* begin DATASET *

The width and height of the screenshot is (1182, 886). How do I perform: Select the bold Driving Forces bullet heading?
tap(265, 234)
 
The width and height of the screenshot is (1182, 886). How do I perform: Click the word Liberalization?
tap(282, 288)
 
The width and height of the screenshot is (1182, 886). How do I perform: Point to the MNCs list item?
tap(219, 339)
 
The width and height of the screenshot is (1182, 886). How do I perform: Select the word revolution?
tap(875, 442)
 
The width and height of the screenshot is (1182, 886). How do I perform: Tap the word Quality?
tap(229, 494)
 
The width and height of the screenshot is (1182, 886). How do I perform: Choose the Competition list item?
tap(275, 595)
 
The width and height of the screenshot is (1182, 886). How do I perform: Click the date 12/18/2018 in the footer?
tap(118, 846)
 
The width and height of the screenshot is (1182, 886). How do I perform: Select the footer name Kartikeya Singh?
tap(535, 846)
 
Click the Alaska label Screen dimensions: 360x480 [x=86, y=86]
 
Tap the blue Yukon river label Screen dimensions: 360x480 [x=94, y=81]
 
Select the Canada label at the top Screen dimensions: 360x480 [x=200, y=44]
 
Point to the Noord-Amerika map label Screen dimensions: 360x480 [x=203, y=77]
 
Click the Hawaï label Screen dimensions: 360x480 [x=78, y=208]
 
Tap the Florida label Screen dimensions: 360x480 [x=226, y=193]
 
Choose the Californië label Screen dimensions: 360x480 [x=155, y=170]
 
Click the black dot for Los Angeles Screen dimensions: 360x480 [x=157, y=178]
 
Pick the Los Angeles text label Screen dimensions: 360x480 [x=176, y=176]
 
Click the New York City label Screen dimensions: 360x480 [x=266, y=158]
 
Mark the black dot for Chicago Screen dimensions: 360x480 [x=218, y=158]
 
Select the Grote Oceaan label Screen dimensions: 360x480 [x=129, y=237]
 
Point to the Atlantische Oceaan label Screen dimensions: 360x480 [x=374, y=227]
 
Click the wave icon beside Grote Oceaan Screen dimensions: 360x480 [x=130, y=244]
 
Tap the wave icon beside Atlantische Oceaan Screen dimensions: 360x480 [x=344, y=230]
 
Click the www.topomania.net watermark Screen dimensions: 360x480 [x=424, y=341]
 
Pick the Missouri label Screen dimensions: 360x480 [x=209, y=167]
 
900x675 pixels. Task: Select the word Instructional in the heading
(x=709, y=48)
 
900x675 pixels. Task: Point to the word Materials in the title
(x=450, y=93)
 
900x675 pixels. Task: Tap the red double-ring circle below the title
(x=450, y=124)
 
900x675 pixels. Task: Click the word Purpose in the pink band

* end DATASET *

▸ **YOUR OBJECTIVE**:
Express the whole listing above as a JSON array of strings, with one string for each line and no blank lines.

▸ **EXERCISE OUTPUT**:
[
  "The width and height of the screenshot is (1182, 886). How do I perform: Select the bold Driving Forces bullet heading?",
  "tap(265, 234)",
  "The width and height of the screenshot is (1182, 886). How do I perform: Click the word Liberalization?",
  "tap(282, 288)",
  "The width and height of the screenshot is (1182, 886). How do I perform: Point to the MNCs list item?",
  "tap(219, 339)",
  "The width and height of the screenshot is (1182, 886). How do I perform: Select the word revolution?",
  "tap(875, 442)",
  "The width and height of the screenshot is (1182, 886). How do I perform: Tap the word Quality?",
  "tap(229, 494)",
  "The width and height of the screenshot is (1182, 886). How do I perform: Choose the Competition list item?",
  "tap(275, 595)",
  "The width and height of the screenshot is (1182, 886). How do I perform: Click the date 12/18/2018 in the footer?",
  "tap(118, 846)",
  "The width and height of the screenshot is (1182, 886). How do I perform: Select the footer name Kartikeya Singh?",
  "tap(535, 846)",
  "Click the Alaska label Screen dimensions: 360x480 [x=86, y=86]",
  "Tap the blue Yukon river label Screen dimensions: 360x480 [x=94, y=81]",
  "Select the Canada label at the top Screen dimensions: 360x480 [x=200, y=44]",
  "Point to the Noord-Amerika map label Screen dimensions: 360x480 [x=203, y=77]",
  "Click the Hawaï label Screen dimensions: 360x480 [x=78, y=208]",
  "Tap the Florida label Screen dimensions: 360x480 [x=226, y=193]",
  "Choose the Californië label Screen dimensions: 360x480 [x=155, y=170]",
  "Click the black dot for Los Angeles Screen dimensions: 360x480 [x=157, y=178]",
  "Pick the Los Angeles text label Screen dimensions: 360x480 [x=176, y=176]",
  "Click the New York City label Screen dimensions: 360x480 [x=266, y=158]",
  "Mark the black dot for Chicago Screen dimensions: 360x480 [x=218, y=158]",
  "Select the Grote Oceaan label Screen dimensions: 360x480 [x=129, y=237]",
  "Point to the Atlantische Oceaan label Screen dimensions: 360x480 [x=374, y=227]",
  "Click the wave icon beside Grote Oceaan Screen dimensions: 360x480 [x=130, y=244]",
  "Tap the wave icon beside Atlantische Oceaan Screen dimensions: 360x480 [x=344, y=230]",
  "Click the www.topomania.net watermark Screen dimensions: 360x480 [x=424, y=341]",
  "Pick the Missouri label Screen dimensions: 360x480 [x=209, y=167]",
  "900x675 pixels. Task: Select the word Instructional in the heading",
  "(x=709, y=48)",
  "900x675 pixels. Task: Point to the word Materials in the title",
  "(x=450, y=93)",
  "900x675 pixels. Task: Tap the red double-ring circle below the title",
  "(x=450, y=124)",
  "900x675 pixels. Task: Click the word Purpose in the pink band"
]